Darryl White: Why don’t we have Dave and Dan help you with that question, Paul. Dave?
Dave Casper: Yes. I think, on the commercial side, it’s really — it’s not quite back to pre-pandemic, but it’s in a couple of areas where we’ve had good growth. One I mentioned earlier, our auto dealer business has actually started the return. You’ll probably see that there’s more cars on the lot, not yet where it was pre-pandemic. But that’s actually helped us and increased our outstandings and increased utilization. The other area is asset-based lending. And that, particularly around now. And this will start to slow down, as companies gear up to the holiday season, that builds it up, and then that will come down over time. But nothing outside the normal and everything is what we would have expected in the past. I’ll pass it over to Dan on the capital market side.

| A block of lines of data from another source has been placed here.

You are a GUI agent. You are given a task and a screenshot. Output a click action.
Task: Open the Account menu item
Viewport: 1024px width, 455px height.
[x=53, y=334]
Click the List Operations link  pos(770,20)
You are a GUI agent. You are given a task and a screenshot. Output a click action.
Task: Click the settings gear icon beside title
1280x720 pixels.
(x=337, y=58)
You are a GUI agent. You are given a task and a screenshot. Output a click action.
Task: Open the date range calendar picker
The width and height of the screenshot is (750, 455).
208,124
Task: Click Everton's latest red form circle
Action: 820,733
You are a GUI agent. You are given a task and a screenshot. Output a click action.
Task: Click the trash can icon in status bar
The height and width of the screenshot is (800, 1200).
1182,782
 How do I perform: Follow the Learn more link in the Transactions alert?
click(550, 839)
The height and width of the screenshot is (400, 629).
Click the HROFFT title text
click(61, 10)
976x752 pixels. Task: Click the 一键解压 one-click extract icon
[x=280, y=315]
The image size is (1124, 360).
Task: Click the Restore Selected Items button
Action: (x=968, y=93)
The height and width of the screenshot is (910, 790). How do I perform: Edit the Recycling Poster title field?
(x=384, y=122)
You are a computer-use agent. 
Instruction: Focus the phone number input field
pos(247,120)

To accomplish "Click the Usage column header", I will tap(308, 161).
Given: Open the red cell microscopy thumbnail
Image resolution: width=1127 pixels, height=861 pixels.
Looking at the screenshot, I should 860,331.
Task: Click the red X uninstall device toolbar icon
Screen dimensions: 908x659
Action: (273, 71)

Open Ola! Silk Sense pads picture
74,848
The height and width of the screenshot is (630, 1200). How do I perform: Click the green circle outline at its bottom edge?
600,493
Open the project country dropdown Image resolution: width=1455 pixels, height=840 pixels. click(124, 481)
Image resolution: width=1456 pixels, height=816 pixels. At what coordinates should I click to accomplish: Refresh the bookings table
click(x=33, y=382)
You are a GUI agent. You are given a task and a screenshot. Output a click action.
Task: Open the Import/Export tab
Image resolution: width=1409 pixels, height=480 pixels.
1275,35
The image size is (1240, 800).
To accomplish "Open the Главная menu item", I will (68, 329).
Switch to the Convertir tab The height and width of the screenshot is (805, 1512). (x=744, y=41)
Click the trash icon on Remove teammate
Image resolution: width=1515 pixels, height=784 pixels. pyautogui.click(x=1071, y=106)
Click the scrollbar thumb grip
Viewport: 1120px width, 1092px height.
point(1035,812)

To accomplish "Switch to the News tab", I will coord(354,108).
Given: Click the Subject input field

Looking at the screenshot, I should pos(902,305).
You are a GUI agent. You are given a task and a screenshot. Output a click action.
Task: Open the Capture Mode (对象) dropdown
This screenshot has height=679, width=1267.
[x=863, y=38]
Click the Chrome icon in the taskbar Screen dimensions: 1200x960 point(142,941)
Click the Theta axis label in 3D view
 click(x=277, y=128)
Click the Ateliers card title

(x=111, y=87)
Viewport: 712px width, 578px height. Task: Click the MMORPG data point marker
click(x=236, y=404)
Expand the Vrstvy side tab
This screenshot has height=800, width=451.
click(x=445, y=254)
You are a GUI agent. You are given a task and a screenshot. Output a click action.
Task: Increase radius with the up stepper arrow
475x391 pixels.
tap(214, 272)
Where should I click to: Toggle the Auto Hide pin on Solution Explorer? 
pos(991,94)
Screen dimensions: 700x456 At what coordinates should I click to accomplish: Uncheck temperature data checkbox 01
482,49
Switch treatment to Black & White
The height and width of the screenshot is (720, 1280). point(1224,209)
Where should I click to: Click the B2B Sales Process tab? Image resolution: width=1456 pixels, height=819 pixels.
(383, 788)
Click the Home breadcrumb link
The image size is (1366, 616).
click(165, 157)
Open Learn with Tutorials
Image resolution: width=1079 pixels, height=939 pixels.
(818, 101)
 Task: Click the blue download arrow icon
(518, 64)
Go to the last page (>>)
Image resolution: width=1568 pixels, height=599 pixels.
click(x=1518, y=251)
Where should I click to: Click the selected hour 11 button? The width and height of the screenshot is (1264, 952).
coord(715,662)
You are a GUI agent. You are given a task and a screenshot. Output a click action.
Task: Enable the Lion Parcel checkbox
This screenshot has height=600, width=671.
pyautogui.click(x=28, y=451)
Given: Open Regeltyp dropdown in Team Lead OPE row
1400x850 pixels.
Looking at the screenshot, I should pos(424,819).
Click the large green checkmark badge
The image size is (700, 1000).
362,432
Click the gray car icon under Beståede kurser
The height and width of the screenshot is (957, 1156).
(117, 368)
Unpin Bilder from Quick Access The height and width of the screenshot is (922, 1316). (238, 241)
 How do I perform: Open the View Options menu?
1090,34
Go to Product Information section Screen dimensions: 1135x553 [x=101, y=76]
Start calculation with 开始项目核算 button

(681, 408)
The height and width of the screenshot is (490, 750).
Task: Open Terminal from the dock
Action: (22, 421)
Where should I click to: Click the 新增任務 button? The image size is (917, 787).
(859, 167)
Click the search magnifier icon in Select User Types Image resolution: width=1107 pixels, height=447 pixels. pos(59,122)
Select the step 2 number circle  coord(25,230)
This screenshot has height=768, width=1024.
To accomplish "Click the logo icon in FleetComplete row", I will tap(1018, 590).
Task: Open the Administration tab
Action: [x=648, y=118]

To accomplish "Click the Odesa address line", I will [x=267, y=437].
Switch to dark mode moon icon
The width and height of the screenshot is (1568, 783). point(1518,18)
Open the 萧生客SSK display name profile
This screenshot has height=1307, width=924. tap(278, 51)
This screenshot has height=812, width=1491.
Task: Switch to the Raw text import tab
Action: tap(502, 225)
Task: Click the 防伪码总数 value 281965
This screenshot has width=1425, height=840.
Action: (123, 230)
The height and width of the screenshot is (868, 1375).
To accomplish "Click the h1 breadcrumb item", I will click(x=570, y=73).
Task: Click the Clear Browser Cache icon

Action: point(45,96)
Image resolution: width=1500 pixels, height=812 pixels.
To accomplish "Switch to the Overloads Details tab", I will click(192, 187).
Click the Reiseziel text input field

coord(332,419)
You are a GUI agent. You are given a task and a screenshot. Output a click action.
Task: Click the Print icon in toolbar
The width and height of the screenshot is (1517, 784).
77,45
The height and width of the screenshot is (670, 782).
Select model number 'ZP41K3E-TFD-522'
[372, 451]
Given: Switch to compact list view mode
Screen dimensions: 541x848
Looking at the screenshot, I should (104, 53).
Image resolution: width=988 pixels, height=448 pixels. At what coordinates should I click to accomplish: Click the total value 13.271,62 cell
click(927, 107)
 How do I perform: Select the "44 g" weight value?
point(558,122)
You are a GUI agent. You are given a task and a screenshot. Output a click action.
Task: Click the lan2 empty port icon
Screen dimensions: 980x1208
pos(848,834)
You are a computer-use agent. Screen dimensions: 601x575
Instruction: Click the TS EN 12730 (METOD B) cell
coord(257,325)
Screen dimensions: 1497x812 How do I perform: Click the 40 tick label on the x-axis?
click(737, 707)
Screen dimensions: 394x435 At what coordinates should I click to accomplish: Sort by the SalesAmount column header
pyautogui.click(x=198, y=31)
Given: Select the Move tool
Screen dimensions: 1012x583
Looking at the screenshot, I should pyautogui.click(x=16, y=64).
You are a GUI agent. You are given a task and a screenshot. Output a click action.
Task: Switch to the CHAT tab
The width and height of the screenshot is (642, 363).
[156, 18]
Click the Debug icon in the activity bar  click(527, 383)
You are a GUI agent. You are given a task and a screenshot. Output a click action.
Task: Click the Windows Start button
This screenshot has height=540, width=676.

Dan Barclay: Yes. And I think our experience is, we’re still below pre-pandemic on utilization. It’s up a little bit the last couple of quarters, but nothing that I would say is concerning, percent or so. And then, I think, the more robust opening of the markets is good for everybody. So that’s a good outcome.
Paul Holden: Okay. Got it. I’ll leave it there. Thank you.
Operator: Thank you. The next question is from Lemar Persaud from Cormark Securities. Please, go ahead.
Lemar Persaud: Hi. One thing that stands out to me is the strong sequential mortgage growth relative to peers. Obviously, we’re seeing a slowdown across the industry. Can you maybe talk to us about what you’re seeing in terms of mortgage spreads? One of your peers suggested that they are a bit tight relative to historical levels. And if that’s true and the growth is unprofitable, maybe talk to us about the value proposition and taking market share in mortgages at this time. Perhaps it’s something around franchising and cross-selling opportunities. Any color there would be helpful. And then, maybe if I missed it, but could you talk about the outlook for mortgage growth looking forward in 2023 in domestic?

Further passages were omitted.